5. Differential signal line routing strategy is adopted in the circuit board design process

Differential signal pairs that are placed very close together are also tightly coupled to each other. This mutual coupling reduces EMI emissions. Usually (and of course some exceptions) differential signals are also high-speed signals, so high-speed design rules are also generally applicable. This is especially true for the routing of differential signals, especially when designing signal lines for transmission lines.

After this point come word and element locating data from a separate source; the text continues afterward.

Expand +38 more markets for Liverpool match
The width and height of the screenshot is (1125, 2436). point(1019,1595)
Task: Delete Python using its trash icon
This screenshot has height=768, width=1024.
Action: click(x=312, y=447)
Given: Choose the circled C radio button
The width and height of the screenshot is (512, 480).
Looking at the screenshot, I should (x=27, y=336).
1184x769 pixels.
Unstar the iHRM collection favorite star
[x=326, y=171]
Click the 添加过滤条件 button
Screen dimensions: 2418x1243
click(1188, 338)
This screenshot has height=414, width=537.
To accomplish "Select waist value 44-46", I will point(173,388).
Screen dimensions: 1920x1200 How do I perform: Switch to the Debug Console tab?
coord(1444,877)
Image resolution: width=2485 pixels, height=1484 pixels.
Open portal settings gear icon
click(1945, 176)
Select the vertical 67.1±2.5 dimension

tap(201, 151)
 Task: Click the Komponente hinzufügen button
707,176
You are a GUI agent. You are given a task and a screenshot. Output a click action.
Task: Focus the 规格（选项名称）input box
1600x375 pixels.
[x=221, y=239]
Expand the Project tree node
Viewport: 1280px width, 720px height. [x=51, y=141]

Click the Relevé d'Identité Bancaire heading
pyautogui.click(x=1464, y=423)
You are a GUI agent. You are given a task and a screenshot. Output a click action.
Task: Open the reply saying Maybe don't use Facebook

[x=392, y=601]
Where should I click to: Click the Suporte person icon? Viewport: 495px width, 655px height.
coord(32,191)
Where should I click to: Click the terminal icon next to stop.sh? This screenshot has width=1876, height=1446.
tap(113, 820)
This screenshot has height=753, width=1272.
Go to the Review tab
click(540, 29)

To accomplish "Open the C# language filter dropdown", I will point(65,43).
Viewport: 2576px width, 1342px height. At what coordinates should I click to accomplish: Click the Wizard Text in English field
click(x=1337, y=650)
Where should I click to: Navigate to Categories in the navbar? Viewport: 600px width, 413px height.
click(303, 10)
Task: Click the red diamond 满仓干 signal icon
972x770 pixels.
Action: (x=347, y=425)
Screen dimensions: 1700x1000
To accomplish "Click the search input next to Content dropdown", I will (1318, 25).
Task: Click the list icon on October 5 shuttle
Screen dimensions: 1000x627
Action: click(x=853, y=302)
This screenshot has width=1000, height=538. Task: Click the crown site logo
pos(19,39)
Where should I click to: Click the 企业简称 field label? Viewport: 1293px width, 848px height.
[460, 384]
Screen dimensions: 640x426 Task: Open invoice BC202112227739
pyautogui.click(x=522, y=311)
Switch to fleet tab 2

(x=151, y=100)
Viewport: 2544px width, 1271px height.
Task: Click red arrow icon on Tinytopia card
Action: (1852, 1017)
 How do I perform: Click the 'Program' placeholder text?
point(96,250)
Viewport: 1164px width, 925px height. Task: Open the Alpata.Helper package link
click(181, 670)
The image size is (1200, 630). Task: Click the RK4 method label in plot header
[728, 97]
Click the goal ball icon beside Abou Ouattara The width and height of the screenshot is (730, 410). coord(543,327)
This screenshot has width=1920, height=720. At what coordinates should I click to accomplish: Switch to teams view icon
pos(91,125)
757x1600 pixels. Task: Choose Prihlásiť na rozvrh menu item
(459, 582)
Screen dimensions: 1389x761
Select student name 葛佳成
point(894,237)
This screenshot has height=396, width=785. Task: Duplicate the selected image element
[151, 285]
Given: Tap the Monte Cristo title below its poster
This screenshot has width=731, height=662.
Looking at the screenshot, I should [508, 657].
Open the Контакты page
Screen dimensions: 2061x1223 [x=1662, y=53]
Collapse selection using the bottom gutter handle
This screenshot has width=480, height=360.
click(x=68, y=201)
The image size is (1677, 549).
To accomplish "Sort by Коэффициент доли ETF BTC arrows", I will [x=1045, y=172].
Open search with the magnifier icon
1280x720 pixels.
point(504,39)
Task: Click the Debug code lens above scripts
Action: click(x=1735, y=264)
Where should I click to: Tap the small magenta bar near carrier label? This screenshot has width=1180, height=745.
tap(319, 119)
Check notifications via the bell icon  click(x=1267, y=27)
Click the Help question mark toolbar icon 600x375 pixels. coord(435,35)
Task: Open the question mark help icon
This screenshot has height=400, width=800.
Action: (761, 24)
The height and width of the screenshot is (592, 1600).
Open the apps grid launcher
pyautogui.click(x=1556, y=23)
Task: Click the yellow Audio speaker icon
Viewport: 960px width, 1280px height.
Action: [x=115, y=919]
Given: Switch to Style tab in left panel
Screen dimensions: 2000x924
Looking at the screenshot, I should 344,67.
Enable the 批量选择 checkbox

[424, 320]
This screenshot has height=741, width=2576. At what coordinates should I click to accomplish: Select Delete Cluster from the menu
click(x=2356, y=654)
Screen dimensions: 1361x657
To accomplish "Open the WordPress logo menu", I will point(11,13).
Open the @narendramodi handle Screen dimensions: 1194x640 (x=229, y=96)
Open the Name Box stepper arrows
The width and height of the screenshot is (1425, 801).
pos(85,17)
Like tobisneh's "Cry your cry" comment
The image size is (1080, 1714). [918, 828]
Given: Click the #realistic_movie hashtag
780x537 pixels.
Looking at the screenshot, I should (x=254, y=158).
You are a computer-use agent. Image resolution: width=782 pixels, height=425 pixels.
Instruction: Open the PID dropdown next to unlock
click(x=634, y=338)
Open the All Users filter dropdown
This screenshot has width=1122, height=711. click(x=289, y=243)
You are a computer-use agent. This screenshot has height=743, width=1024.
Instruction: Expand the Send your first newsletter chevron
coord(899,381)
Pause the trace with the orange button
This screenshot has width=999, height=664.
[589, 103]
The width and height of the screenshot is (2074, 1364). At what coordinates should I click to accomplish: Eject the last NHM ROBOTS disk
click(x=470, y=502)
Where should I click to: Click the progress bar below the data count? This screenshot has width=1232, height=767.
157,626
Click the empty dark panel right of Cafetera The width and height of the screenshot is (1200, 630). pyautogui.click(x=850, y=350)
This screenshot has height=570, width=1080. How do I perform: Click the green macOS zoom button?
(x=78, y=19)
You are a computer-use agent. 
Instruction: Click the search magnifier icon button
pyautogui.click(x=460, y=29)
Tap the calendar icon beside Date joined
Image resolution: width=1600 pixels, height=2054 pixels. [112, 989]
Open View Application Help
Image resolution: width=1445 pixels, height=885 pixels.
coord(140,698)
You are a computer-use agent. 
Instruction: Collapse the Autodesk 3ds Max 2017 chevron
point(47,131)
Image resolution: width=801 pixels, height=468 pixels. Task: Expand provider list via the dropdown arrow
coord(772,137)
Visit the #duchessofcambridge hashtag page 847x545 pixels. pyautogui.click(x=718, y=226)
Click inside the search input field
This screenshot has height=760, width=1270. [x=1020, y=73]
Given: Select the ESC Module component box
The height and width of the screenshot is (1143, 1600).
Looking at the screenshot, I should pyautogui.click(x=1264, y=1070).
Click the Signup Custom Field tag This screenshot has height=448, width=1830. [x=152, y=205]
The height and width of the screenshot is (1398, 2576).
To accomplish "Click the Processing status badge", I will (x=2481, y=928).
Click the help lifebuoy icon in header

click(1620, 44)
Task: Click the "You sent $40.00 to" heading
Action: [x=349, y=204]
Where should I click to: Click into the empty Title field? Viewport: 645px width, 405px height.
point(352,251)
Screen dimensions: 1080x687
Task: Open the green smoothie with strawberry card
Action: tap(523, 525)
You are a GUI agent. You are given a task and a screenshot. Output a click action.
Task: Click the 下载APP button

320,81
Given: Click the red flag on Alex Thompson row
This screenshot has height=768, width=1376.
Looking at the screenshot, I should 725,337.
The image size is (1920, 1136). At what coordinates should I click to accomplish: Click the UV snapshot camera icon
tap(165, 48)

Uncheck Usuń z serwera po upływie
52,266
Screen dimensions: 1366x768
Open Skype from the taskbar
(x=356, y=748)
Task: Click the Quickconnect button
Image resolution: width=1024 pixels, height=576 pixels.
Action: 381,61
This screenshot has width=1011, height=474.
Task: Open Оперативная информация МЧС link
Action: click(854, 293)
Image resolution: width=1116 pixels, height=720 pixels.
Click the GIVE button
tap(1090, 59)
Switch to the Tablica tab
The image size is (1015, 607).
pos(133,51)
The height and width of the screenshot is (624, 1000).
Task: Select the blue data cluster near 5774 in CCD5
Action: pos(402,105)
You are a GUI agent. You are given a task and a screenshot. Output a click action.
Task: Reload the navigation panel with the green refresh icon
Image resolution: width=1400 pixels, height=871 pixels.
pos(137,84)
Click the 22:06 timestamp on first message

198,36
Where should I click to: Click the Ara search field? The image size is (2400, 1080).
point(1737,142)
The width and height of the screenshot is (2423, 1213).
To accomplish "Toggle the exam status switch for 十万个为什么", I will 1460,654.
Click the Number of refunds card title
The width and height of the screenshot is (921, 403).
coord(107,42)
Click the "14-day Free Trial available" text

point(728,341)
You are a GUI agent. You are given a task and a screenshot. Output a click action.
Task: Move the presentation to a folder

This means that we must carefully design the routing of the signal lines to ensure that the characteristic impedance of the signal lines is continuous throughout the signal lines and remains constant. During the placement and routing of differential pairs, we want the two PCB lines in the differential pair to be exactly the same. This means that in practical applications, every effort should be made to ensure that the PCB lines in the differential pairs have exactly the same impedance and that the length of the wiring is exactly the same. Differential PCB lines are usually always wired in pairs, and the distance between them remains constant at any position along the direction of the pair. In general, the layout of differential pairs is always as close as possible.